──────── PROVIDED DATA ────────

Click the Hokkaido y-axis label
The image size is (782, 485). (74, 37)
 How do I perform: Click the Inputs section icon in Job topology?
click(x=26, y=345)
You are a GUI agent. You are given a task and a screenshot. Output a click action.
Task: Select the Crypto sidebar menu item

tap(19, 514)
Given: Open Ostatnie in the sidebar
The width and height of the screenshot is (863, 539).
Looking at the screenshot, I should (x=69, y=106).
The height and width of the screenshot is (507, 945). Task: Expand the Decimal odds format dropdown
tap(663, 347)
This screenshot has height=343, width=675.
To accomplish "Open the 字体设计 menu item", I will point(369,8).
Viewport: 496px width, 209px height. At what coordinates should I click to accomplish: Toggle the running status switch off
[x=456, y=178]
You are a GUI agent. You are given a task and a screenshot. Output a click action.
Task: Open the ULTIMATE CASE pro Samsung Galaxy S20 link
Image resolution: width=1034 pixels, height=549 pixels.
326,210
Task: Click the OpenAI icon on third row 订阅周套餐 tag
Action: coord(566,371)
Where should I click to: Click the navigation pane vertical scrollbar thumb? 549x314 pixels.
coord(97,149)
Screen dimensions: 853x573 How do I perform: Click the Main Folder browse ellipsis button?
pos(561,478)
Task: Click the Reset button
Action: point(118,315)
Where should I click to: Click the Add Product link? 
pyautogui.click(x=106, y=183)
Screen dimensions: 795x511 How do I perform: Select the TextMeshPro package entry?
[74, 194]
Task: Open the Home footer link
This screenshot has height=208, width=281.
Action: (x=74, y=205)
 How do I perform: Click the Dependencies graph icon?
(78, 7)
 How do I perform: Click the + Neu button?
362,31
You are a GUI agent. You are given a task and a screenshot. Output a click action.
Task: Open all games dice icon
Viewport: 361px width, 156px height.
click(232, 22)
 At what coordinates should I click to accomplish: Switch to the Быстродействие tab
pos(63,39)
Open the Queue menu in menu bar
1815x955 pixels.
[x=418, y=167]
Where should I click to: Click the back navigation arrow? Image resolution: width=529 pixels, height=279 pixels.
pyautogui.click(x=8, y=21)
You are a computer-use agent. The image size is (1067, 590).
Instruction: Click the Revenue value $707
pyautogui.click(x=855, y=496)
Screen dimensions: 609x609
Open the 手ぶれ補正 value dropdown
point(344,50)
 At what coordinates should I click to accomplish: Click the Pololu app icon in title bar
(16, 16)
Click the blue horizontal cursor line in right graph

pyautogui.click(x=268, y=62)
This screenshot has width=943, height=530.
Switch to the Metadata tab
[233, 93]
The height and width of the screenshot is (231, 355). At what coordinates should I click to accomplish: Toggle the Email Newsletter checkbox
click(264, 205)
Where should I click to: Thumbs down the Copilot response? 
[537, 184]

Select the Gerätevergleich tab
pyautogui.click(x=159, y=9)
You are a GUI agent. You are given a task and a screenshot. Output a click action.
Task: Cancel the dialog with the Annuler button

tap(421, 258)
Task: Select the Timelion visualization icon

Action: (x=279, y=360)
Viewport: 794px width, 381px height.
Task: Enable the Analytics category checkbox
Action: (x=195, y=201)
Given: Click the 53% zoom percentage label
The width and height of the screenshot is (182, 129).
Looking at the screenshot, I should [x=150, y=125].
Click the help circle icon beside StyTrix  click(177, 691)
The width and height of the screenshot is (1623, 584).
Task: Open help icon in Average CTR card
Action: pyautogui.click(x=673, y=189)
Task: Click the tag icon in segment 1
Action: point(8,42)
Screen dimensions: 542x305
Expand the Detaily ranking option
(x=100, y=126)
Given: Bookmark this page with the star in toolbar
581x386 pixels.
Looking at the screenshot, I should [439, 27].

────────

**THE TASK:** Both the line containing "Image resolution: width=1034" and the line containing "Task: Open the Home footer link" belong in the answer. Print them and every line above that falls between them exactly, and no others.

**ANSWER FOR THIS EXERCISE:**
Image resolution: width=1034 pixels, height=549 pixels.
326,210
Task: Click the OpenAI icon on third row 订阅周套餐 tag
Action: coord(566,371)
Where should I click to: Click the navigation pane vertical scrollbar thumb? 549x314 pixels.
coord(97,149)
Screen dimensions: 853x573 How do I perform: Click the Main Folder browse ellipsis button?
pos(561,478)
Task: Click the Reset button
Action: point(118,315)
Where should I click to: Click the Add Product link? 
pyautogui.click(x=106, y=183)
Screen dimensions: 795x511 How do I perform: Select the TextMeshPro package entry?
[74, 194]
Task: Open the Home footer link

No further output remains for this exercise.